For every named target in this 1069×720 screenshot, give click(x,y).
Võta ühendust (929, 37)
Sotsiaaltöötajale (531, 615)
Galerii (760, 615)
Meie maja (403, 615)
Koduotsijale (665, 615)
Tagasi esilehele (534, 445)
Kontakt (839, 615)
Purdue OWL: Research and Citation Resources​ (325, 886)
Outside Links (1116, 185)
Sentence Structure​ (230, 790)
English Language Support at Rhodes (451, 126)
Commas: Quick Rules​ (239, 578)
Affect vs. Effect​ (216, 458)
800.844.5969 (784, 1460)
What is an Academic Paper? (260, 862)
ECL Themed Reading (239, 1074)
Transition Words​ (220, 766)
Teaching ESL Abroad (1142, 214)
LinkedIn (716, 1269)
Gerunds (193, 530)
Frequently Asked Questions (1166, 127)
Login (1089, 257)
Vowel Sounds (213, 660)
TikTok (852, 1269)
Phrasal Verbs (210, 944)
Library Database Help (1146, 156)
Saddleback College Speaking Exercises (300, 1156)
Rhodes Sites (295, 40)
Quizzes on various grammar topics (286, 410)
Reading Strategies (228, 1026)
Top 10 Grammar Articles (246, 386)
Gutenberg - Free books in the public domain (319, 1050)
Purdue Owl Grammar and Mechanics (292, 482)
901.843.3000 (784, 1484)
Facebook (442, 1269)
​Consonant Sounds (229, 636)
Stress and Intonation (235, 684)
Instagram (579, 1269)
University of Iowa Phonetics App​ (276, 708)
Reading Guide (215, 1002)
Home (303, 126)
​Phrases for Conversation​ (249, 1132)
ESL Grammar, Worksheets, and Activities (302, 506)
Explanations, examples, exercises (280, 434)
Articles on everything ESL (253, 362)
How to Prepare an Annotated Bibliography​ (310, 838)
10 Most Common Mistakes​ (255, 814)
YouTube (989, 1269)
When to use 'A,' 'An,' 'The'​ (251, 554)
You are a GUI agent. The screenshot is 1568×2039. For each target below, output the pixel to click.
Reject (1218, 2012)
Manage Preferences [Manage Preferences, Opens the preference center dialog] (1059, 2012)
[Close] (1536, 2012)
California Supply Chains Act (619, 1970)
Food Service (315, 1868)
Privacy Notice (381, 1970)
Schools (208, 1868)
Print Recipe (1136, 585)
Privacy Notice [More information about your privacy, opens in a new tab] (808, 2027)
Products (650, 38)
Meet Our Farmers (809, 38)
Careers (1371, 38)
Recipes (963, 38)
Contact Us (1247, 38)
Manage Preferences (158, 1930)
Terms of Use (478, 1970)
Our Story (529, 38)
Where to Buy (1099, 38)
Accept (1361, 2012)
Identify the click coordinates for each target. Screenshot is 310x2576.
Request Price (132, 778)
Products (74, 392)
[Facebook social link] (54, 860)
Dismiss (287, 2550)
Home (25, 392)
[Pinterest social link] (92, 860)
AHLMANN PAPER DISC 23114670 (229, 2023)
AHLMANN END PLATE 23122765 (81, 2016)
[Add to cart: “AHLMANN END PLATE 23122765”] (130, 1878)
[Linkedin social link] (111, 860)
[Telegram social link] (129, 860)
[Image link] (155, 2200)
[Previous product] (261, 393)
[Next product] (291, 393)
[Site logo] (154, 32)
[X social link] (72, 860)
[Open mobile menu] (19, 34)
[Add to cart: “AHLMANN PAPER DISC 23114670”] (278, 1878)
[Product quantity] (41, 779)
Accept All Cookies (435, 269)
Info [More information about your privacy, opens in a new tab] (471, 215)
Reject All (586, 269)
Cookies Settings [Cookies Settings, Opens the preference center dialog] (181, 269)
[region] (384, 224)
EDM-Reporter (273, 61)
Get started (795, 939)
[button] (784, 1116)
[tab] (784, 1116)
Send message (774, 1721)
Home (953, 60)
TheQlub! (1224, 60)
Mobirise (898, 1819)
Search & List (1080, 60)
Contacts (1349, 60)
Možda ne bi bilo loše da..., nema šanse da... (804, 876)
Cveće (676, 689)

++++++++++

# [YOUR TASK]
Pull out every line of the items above that contains the string "Reading", matching case exactly.

# [RESPONSE FOR THIS EXERCISE]
ECL Themed Reading (239, 1074)
Reading Strategies (228, 1026)
Reading Guide (215, 1002)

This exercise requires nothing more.